Ran the test 3 times. The results are kind of noisy, but there is no clear indication of performance regression. Before the PR:
Can you use benchstat ? https://sourcegraph.com/blog/go/gophercon-2019-optimizing-go-code-without-a-blindfold
Ran the test 3 times. The results are kind of noisy, but there is no clear indication of performance regression. Before the PR:
Can you use benchstat ? https://sourcegraph.com/blog/go/gophercon-2019-optimizing-go-code-without-a-blindfold
Ok. I ran
go clean -testcache && go test -bench=. -count=10 -timeout 0 > benchmark_results.txt
benchstat benchmark_results.txt
Here are the results: (they are basically the same) Before
WritebackSeqBatches1BatchSize10000-8 128.2m ± 1%
WritebackSeqBatches10BatchSize1000-8 130.7m ± 1%
WritebackSeqBatches100BatchSize100-8 139.5m ± 1%
WritebackSeqBatches1000BatchSize10-8 220.6m ± 4%
WritebackNonSeqBatches1000BatchSize1-8 28.34m ± 2%
WritebackNonSeqBatches10000BatchSize1-8 1.002 ± 1%
WritebackNonSeqBatches100BatchSize10-8 21.64m ± 2%
WritebackNonSeqBatches1000BatchSize10-8 226.3m ± 1%
After
WritebackSeqBatches1BatchSize10000-8 128.3m ± 1%
WritebackSeqBatches10BatchSize1000-8 130.8m ± 3%
WritebackSeqBatches100BatchSize100-8 140.0m ± 1%
WritebackSeqBatches1000BatchSize10-8 216.3m ± 4%
WritebackNonSeqBatches1000BatchSize1-8 27.49m ± 2%
WritebackNonSeqBatches10000BatchSize1-8 966.6m ± 1%
WritebackNonSeqBatches100BatchSize10-8 20.47m ± 2%
WritebackNonSeqBatches1000BatchSize10-8 221.3m ± 1%
Here are the results: (they are basically the same)
Benchstat do not change the results, it just makes them readable and makes it easy to check if they are statistically significant
If you provide both old and new benchmark results to benchstat, it will provide also the performance delta and p-value
Here are the results: (they are basically the same)
Benchstat do not change the results, it just makes them readable and makes it easy to check if they are statistically significant
If you provide both old and new benchmark results to benchstat, it will provide also the performance delta and p-value
Reran benchstat twice with count=10, run 1:
│ benchmark_before.txt │ benchmark_after.txt │
│ sec/op │ sec/op vs base │
WritebackSeqBatches1BatchSize10000-8 127.7m ± 1% 127.2m ± 3% ~ (p=0.796 n=10)
WritebackSeqBatches10BatchSize1000-8 129.9m ± 6% 129.9m ± 1% ~ (p=0.971 n=10)
WritebackSeqBatches100BatchSize100-8 138.6m ± 1% 137.0m ± 1% -1.17% (p=0.029 n=10)
WritebackSeqBatches1000BatchSize10-8 215.7m ± 1% 212.7m ± 4% ~ (p=0.052 n=10)
WritebackNonSeqBatches1000BatchSize1-8 28.48m ± 2% 28.05m ± 2% -1.48% (p=0.035 n=10)
WritebackNonSeqBatches10000BatchSize1-8 981.0m ± 1% 949.6m ± 0% -3.20% (p=0.000 n=10)
WritebackNonSeqBatches100BatchSize10-8 20.34m ± 1% 21.21m ± 5% +4.27% (p=0.000 n=10)
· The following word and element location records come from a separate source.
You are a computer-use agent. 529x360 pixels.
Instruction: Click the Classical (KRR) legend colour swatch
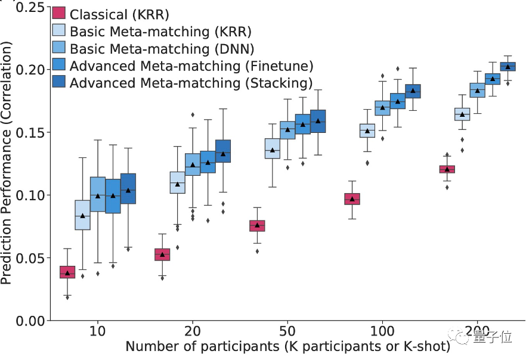[59, 13]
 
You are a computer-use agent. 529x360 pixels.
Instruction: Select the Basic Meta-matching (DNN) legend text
[161, 48]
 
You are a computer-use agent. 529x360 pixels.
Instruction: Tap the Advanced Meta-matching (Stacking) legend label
[191, 82]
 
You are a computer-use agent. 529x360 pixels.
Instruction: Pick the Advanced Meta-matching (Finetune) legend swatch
[59, 65]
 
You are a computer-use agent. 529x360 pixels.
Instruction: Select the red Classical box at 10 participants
[67, 272]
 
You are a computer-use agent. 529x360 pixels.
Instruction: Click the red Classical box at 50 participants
[257, 226]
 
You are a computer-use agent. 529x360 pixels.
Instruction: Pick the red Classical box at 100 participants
[352, 199]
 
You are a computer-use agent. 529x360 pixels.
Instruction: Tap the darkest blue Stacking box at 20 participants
[223, 151]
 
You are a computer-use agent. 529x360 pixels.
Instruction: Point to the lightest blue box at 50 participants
[272, 148]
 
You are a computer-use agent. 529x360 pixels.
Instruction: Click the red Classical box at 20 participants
[162, 255]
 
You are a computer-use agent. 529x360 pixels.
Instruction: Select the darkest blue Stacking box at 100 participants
[413, 91]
WritebackNonSeqBatches1000BatchSize10-8 216.3m ± 1% 216.4m ± 4% ~ (p=0.796 n=10)
run 2:
│ benchmark_before_0.txt │ benchmark_after_0.txt │
│ sec/op │ sec/op vs base │
WritebackSeqBatches1BatchSize10000-8 127.8m ± 3% 130.0m ± 2% +1.73% (p=0.023 n=10)
WritebackSeqBatches10BatchSize1000-8 127.2m ± 1% 130.9m ± 3% +2.95% (p=0.001 n=10)
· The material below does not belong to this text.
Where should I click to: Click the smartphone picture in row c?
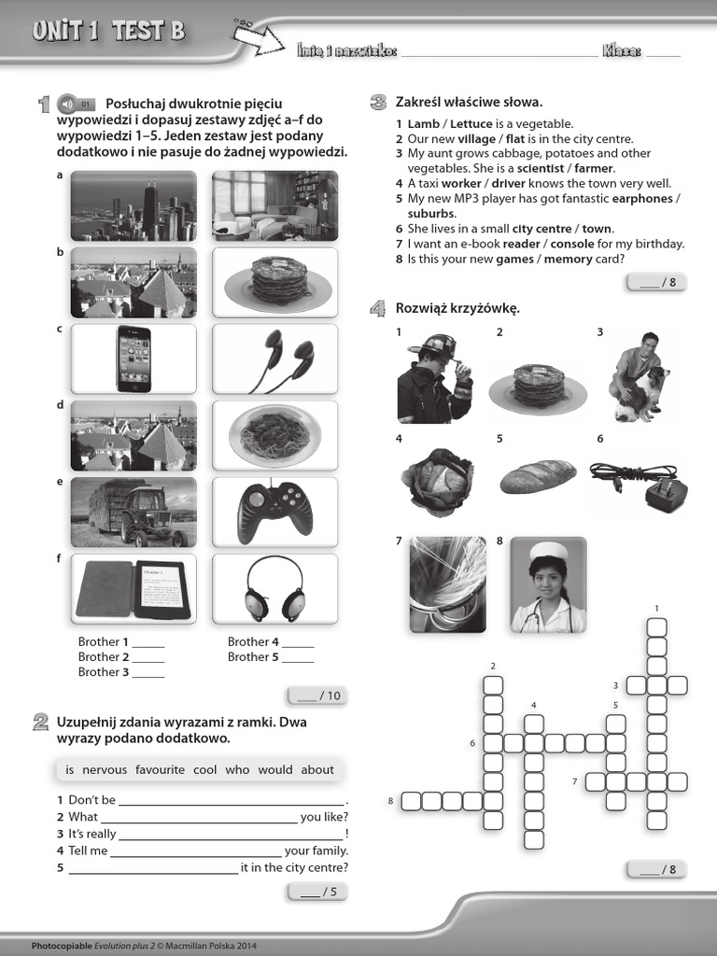click(134, 358)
WritebackSeqBatches100BatchSize100-8 135.4m ± 1% 139.2m ± 3% +2.76% (p=0.001 n=10)
WritebackSeqBatches1000BatchSize10-8 212.4m ± 2% 213.1m ± 0% ~ (p=0.165 n=10)
WritebackNonSeqBatches1000BatchSize1-8 27.82m ± 2% 28.80m ± 3% +3.51% (p=0.001 n=10)
WritebackNonSeqBatches10000BatchSize1-8 970.1m ± 2% 951.8m ± 1% -1.89% (p=0.000 n=10)
WritebackNonSeqBatches100BatchSize10-8 20.23m ± 1% 20.39m ± 5% ~ (p=0.165 n=10)
WritebackNonSeqBatches1000BatchSize10-8 217.1m ± 1% 216.6m ± 1% ~ (p=0.529 n=10)
So in the updated benchmark results you can see that it causes ~2% regression in performance. Still I think impact on overall etcd performance should be not noticable and we should pick correctness here.